The raid, the largest this year, will almost certainly be fodder for the immigration debate that has haunted the federal government for years following Sept. 11. It's already trickled down to this year's primaries, with candidates devoting a large chunk of time to talk about how they promise to "fix our borders." And who's not excited to hear Sen. John McCain and either Sen. Hillary Clinton or Sen. Barack Obama sit down for a debate on the high points of immigration reform?

Given that we live in New York City as members of one of the most diverse populations in the world, immigration policy and reform are particularly emotional, divisive issues. And NYU has been no model of grace. Last year's College Republicans' "Find the Illegal Immigrant" game typified crass ignorance, with little thought put into what immigrants, illegal or not, have suffered and what drives them to flee their countries to come to the United States.

It's kind of amazing that people don't appreciate what immigrants and foreign peoples have done for our country. Maybe I see the positive effects of immigration more because I came from a suburban Midwest town that has zero diversity, but this whole melting pot of cultures is a beautiful thing.

In fact, the diversity of New York City was one of the main things that drew me to NYU. Just compare the food you eat to what students at other schools eat. My friends at other universities grab lunch at chain sandwich shops and Dominoes. When I get out of class at 12:30 p.m., I can choose from a virtual world of cuisine options, all within 10 minutes of the Silver Center: French, Ethiopian, Spanish, Mexican, Japanese, Indian, Chinese, Italian, Thai, Middle Eastern or Mediterranean.

When we're hungry at 4 a.m., we order pizza or grab a falafel.
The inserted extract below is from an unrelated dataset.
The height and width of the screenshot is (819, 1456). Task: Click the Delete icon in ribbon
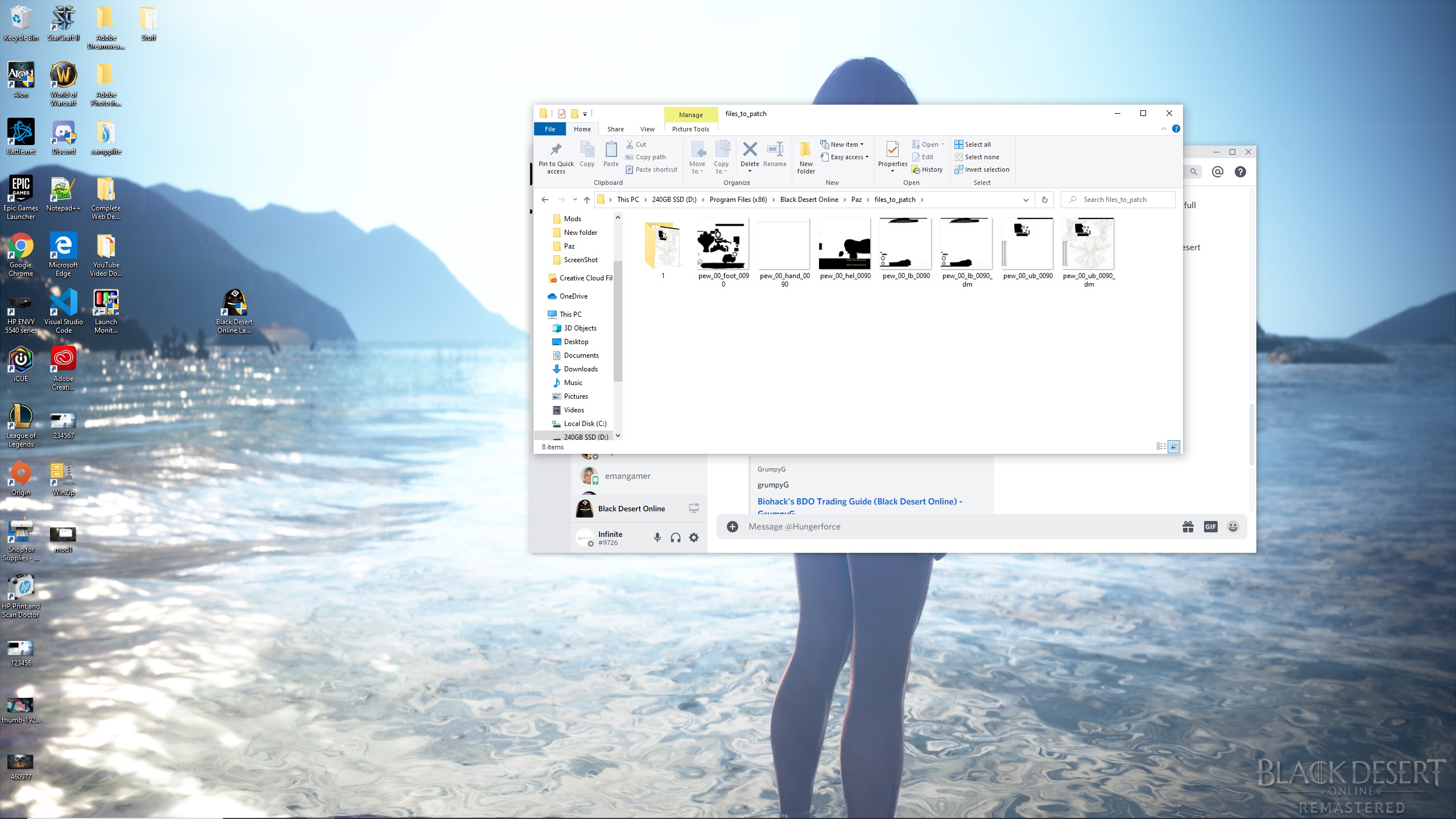[x=750, y=150]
That's not Southern soul food or American home-cookin'. We can sit in a classroom and learn Spanish, then go ride the subway for a couple of stops and speak the language with hispanohablantes ("Spanish speakers").

We live in a city where you can go somewhere (a park, a restaurant, a museum), talk to someone who has grown up in a completely different country with a completely different culture and walk away absolutely amazed at that immigrant's story.

Would you really want to lose that experience?

I understand the need for secure borders, but there are ways to keep a country safe short of building walls around it and deporting people who have entered illegally. Deportation doesn't just completely overturn someone's life; it can destroy entire families. And a 2,000-foot wall along the border would be impractical to the point of being useless.

Not to mention that those gun-toting minutemen who "guard" our borders and the people who support them are probably the descendants of immigrants themselves (unless they're Native Americans).

Some people believe that because immigrants broke the law by entering the country, they should be punished. But many immigrants come to the United States because they don't have money for food and other opportunities. They don't come here out of spite just to take "American" jobs. They come here out of necessity.

Immigration and immigrants are not destroying our nation. They're introducing us to new experiences and opening our minds. Why should we close our borders?